China’s efforts to empower poverty-stricken areas despite the coronavirus pandemic could serve as an example for many developing, and even developed, nations worldwide, says Dr Alessandra Cappelletti, of the Department of International Studies, School of Humanities and Social Sciences at Xi’an Jiaotong-Liverpool University.
Speaking as a guest commentator on a programme recently broadcast by China Global Television Network, Dr Cappelletti says she believes one of the reasons China’s efforts in poverty-stricken areas were successful was due to partnerships with the farmers and other members of the community. “The farmers are, at least in the programmes I was involved in, included in the decision-making process, and projects’ targets were constantly renegotiated with them. Farmers could raise their concerns and give suggestions, and this makes the poverty alleviation schemes more meaningful.”
Times of crisis
As many of the world’s economies struggle with the devastating effects of the COVID-19 pandemic, Dr Cappelletti urges that poverty alleviation should remain a high priority. “In China, even with the pandemic, local governments still received directives to keep poverty alleviation at the top of the agenda and this is very important.
“In this way, if policies continue improving, including diversity, and implementing negotiation mechanisms to empower members of poverty-stricken communities, then there will be a successful outcome. It can be an example for many developed countries, not only developing countries.

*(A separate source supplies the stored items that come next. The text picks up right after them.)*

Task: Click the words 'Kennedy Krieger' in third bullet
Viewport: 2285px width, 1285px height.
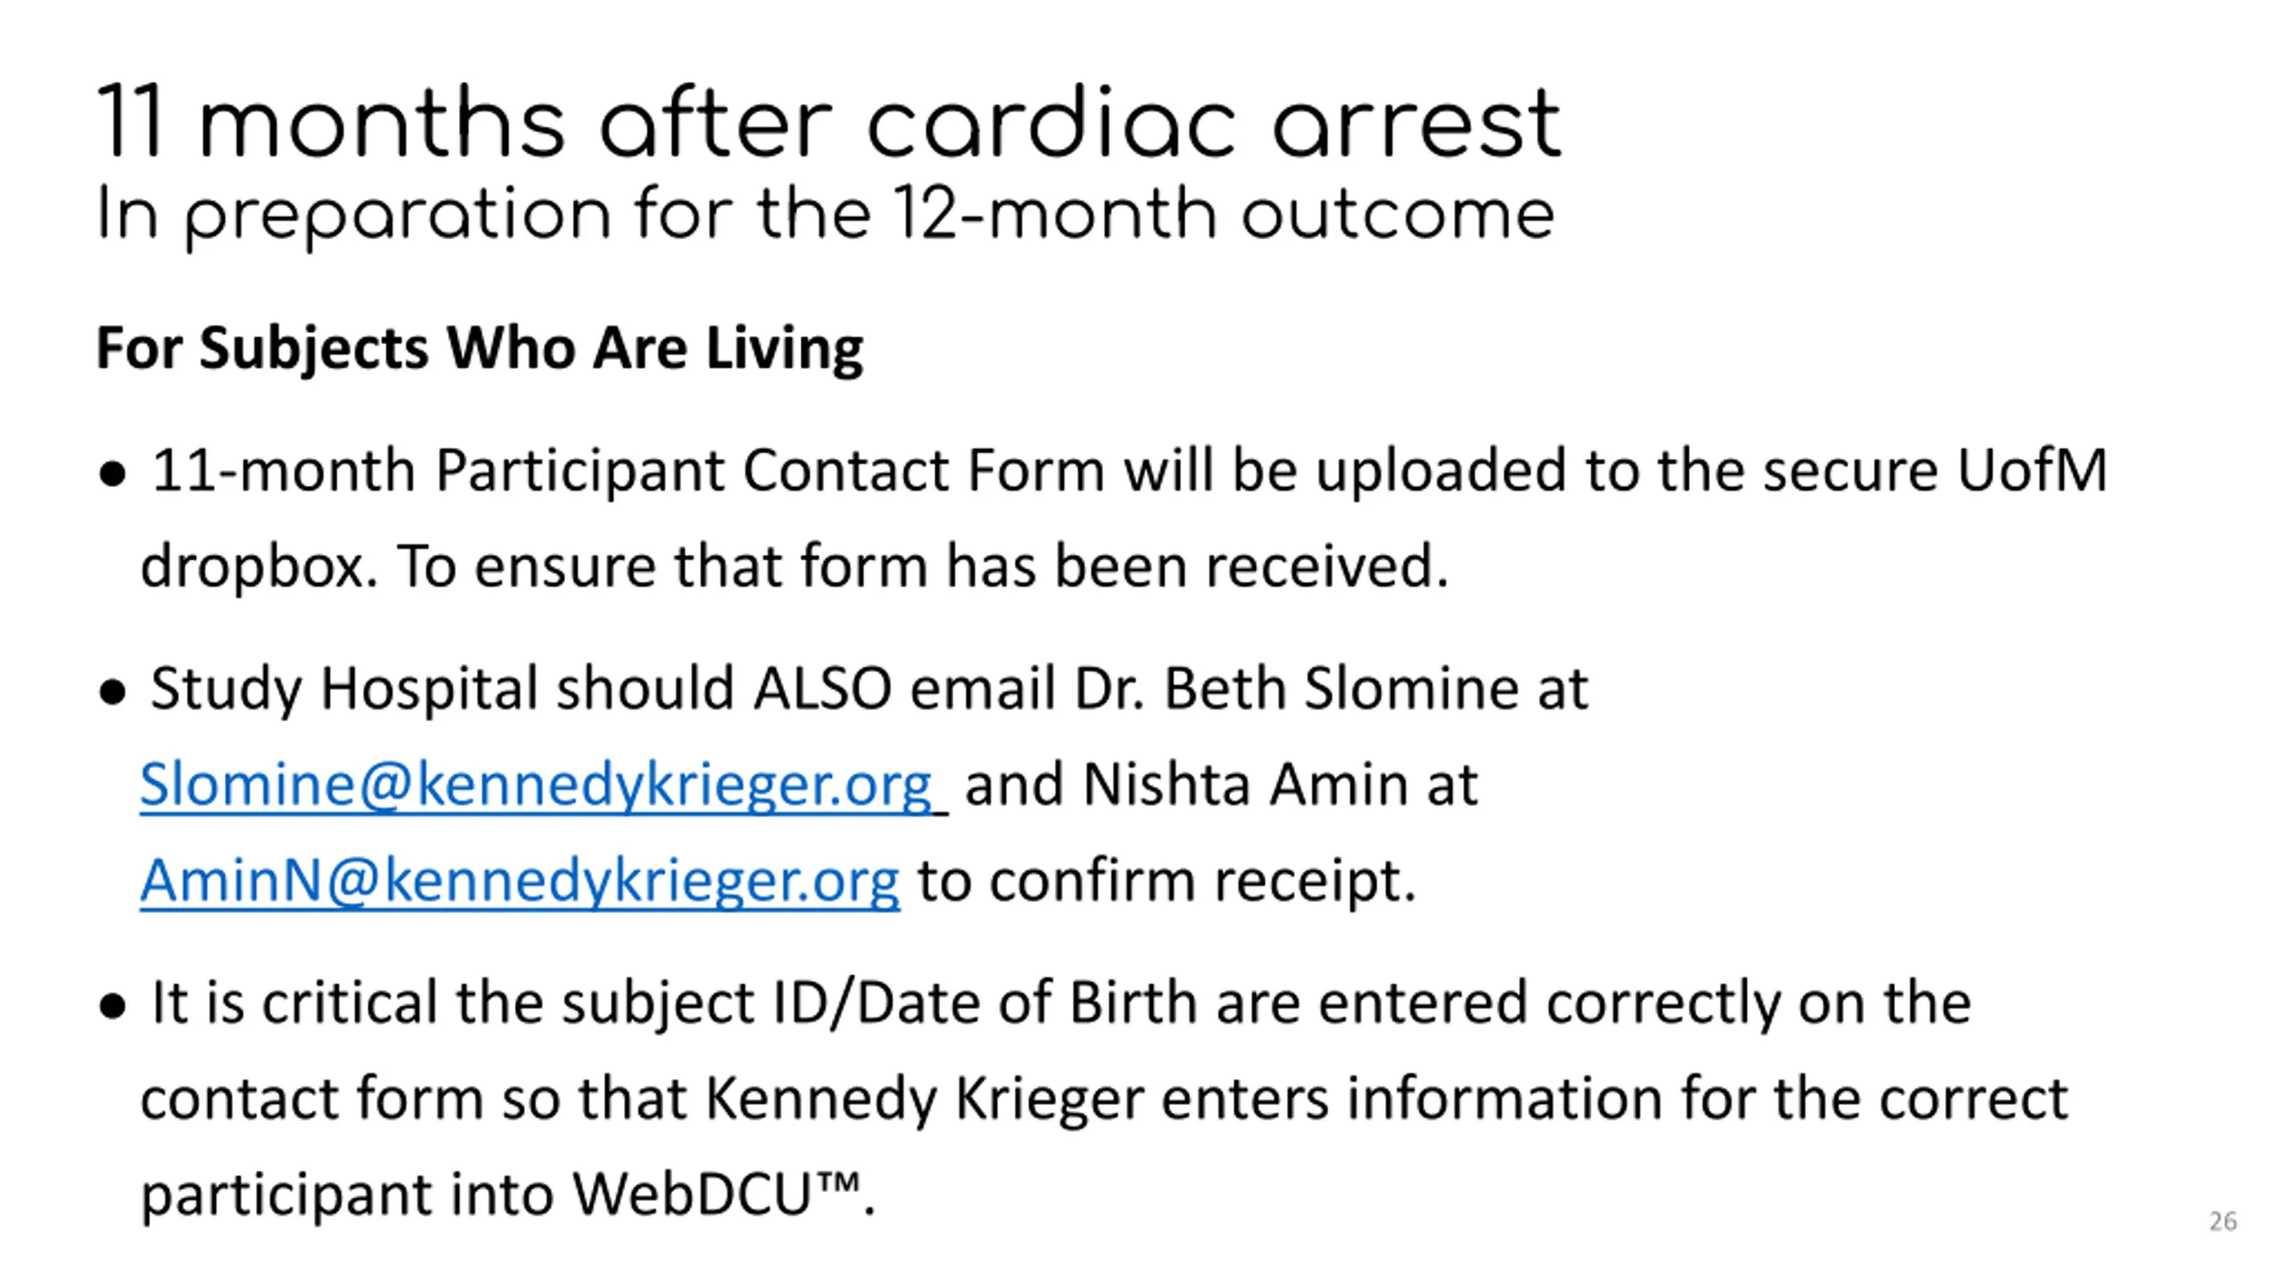Action: coord(925,1099)
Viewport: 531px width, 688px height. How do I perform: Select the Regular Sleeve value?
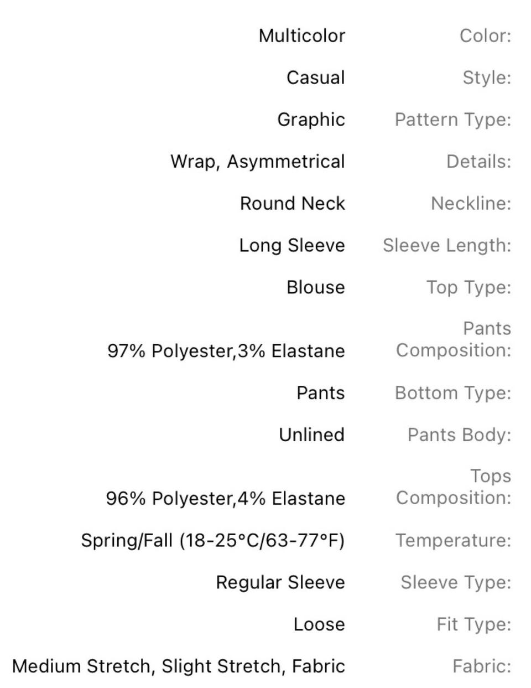click(x=280, y=582)
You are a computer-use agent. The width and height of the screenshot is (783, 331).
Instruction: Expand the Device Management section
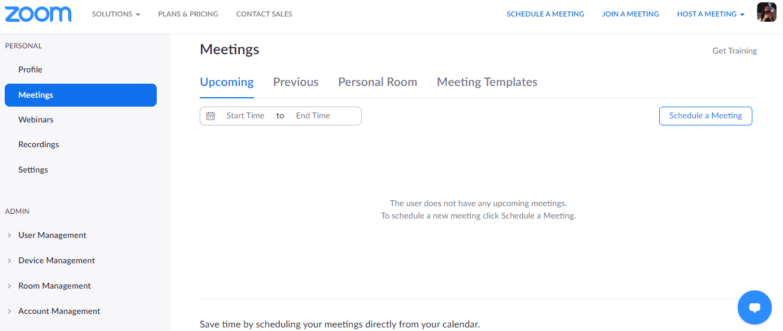(56, 260)
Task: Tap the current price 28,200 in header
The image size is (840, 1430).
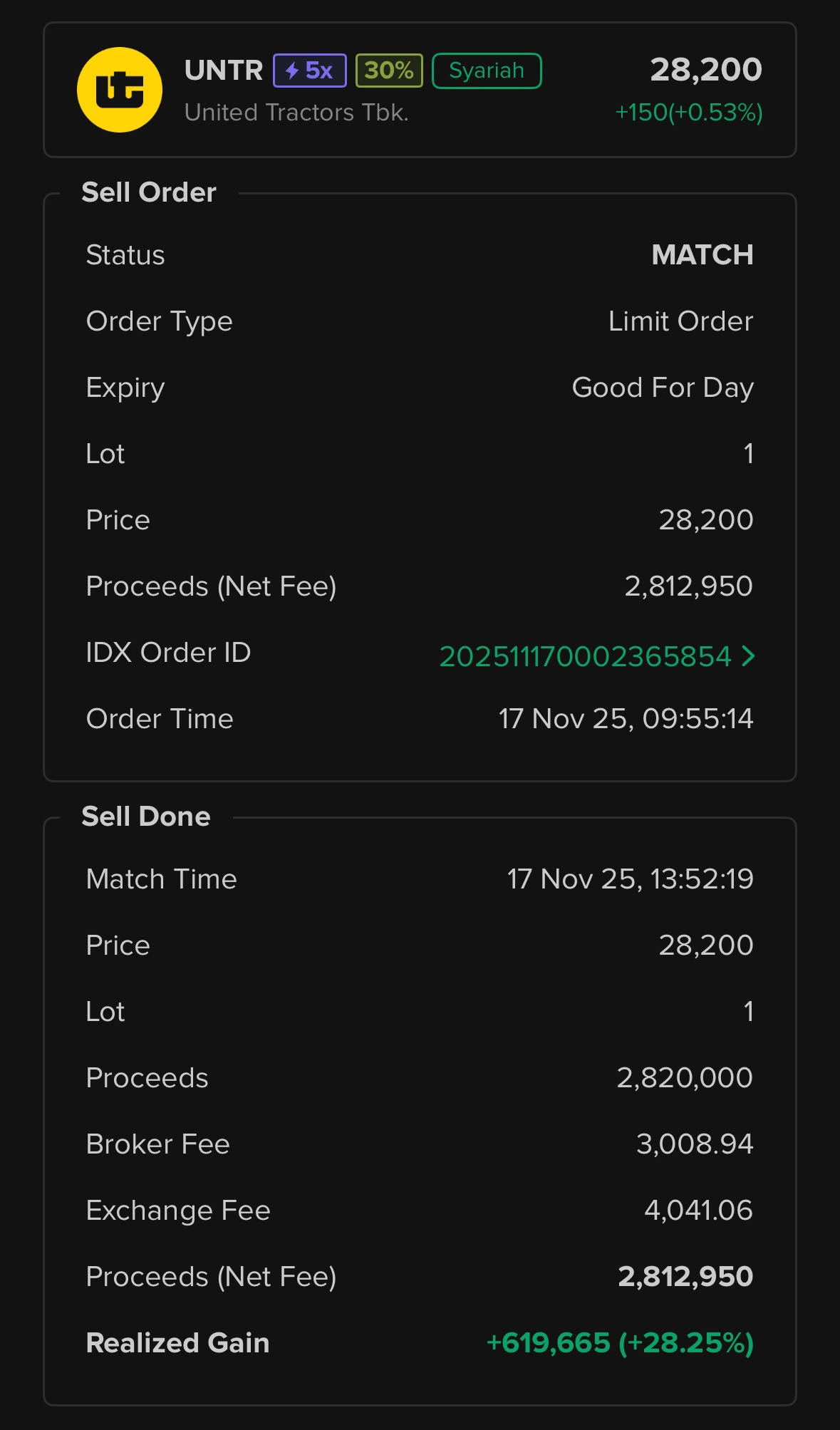Action: (x=705, y=70)
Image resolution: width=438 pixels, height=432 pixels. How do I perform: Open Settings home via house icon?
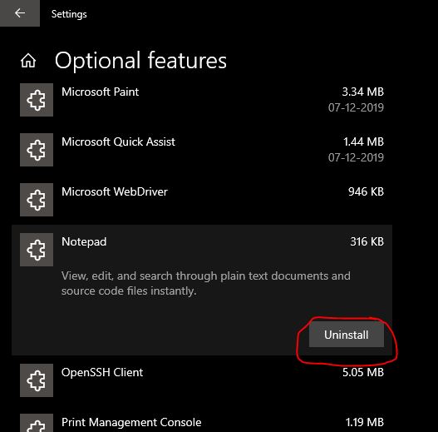[x=28, y=61]
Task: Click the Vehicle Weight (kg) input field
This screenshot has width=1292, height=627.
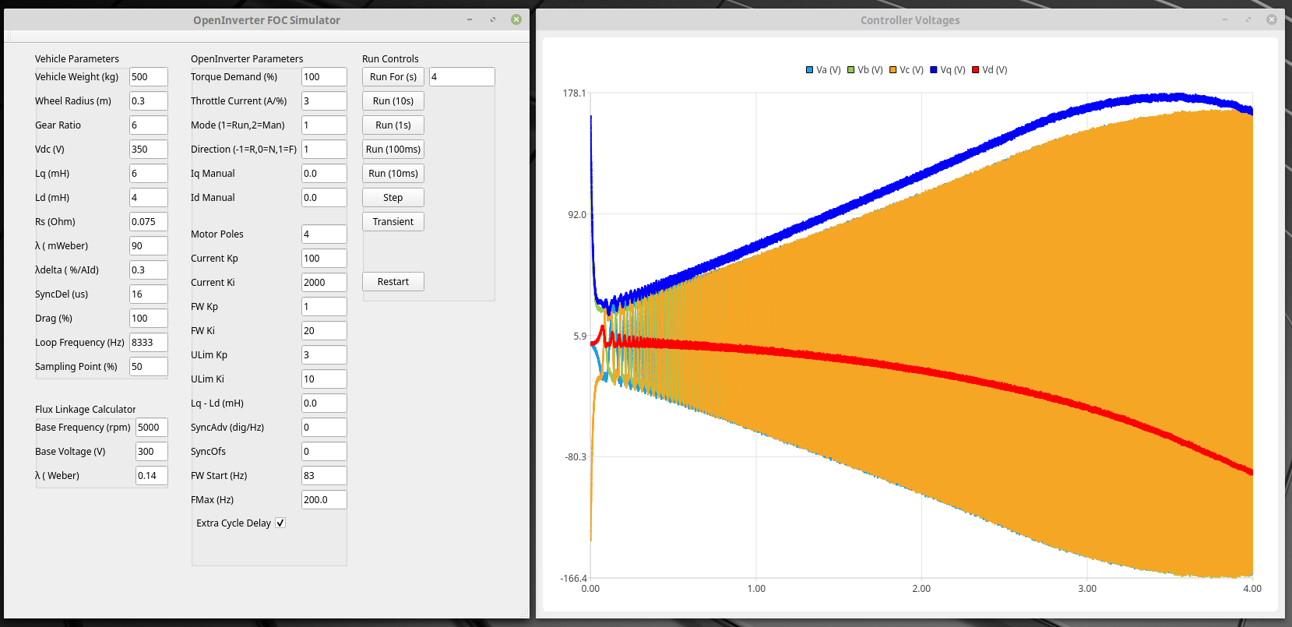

"It’s important to keep the target of lifting people out of poverty at the top of the agenda, regardless of an international crisis such as the pandemic.”
According to a recent report released by UNICEF and the World Bank, one in six children worldwide are currently living in extreme poverty, and economic slowdowns caused by COVID-19 could exacerbate this. Targeting extreme poverty and giving people the means to create their own wealth, says Dr Cappelletti, increases a community’s prospects for education and healthcare.
“In the projects I worked on, even though the focus was primarily agriculture, there was a growing excitement about having new schools, having new hospitals. The focus was becoming broader and broader, and people were thinking about the next step. What are the farmers’ children going to do? Are they going to access education? Are they going to climb the social ladder?”
In addition to healthy partnerships with local authorities and communities, Dr Cappelletti says poverty alleviation schemes must be more than mere subsidies. “They must be mid- or long-term projects that are aimed to enable farmers and poverty-stricken people to own the means of producing their own wealth and, importantly, to maintain it.”
The end of this year marks the deadline that China pledged to eliminate extreme poverty. While things had been on track, many believed that the economic dip caused by the pandemic might scupper those plans. However, with China’s economy once again growing, Dr Cappelletti believes that the country may well reach its intended goals.
“In some areas, there are specific challenges such as geographic locations and water scarcity. If those challenges are taken into consideration, and worked over in the way that these teams are already doing, then reaching the goal seems feasible.”
However, poverty alleviation is an ongoing project. “Free access to good quality education and health facilities, better pension schemes, training programmes to cope with e-commerce and technology, and support measures to enhance cultural awareness are the next step,” Dr Cappelletti says.